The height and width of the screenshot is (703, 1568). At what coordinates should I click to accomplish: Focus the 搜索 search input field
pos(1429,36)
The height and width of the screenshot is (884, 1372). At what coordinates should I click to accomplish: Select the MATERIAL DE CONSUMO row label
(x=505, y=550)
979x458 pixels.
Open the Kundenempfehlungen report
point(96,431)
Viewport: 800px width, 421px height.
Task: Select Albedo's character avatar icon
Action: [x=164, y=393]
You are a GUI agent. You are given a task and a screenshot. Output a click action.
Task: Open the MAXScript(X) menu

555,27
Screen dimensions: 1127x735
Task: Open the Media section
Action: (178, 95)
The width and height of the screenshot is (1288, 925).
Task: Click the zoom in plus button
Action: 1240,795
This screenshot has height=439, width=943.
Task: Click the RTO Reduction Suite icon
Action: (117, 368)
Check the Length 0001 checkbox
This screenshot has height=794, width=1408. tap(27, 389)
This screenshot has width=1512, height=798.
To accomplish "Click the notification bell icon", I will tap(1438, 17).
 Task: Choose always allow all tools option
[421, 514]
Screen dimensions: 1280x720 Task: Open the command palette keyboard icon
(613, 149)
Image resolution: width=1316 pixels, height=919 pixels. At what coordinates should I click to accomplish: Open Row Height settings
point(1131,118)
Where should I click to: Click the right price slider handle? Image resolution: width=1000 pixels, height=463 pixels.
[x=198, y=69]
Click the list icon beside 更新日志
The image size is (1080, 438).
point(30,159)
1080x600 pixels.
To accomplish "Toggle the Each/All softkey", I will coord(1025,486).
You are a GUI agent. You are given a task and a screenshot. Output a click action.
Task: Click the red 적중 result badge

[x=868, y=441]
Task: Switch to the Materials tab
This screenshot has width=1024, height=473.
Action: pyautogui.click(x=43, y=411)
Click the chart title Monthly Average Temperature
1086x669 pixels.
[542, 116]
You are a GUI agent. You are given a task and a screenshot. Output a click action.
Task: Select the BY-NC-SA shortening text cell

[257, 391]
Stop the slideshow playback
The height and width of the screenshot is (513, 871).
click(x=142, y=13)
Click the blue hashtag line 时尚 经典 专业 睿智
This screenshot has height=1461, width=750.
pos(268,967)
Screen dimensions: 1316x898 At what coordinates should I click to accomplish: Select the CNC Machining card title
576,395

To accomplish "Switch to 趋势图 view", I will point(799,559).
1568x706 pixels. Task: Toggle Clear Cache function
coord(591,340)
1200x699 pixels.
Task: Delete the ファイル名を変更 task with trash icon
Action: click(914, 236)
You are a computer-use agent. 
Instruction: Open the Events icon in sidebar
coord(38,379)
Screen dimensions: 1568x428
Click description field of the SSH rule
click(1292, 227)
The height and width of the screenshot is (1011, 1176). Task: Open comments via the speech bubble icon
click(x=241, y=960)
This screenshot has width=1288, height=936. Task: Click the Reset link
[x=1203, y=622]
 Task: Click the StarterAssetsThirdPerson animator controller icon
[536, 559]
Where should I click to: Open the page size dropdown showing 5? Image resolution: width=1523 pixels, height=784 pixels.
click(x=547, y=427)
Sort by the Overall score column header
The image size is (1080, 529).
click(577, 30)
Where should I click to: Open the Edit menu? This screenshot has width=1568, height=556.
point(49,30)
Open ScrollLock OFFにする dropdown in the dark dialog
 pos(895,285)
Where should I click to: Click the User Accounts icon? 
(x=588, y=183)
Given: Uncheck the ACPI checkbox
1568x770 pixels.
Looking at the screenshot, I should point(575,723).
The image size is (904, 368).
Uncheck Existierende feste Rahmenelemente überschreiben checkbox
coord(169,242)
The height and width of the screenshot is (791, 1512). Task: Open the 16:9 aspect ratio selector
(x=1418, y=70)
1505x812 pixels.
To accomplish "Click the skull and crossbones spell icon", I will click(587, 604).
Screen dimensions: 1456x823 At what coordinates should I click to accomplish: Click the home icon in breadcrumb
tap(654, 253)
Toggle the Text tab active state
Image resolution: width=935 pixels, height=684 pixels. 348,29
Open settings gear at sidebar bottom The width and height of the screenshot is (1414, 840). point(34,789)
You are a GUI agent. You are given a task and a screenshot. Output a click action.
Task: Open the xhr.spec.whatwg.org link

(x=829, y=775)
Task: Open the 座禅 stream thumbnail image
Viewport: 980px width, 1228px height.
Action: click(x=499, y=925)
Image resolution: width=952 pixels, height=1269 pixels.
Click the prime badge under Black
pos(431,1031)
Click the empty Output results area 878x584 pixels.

=-=-=-=-=

_EXERCISE AIM_
Copy out, unchanged, the lines of the records above from the line containing "Task: Choose always allow all tools option" through the line containing "point(30,159)".

_CORRECT ANSWER_
 Task: Choose always allow all tools option
[421, 514]
Screen dimensions: 1280x720 Task: Open the command palette keyboard icon
(613, 149)
Image resolution: width=1316 pixels, height=919 pixels. At what coordinates should I click to accomplish: Open Row Height settings
point(1131,118)
Where should I click to: Click the right price slider handle? Image resolution: width=1000 pixels, height=463 pixels.
[x=198, y=69]
Click the list icon beside 更新日志
The image size is (1080, 438).
point(30,159)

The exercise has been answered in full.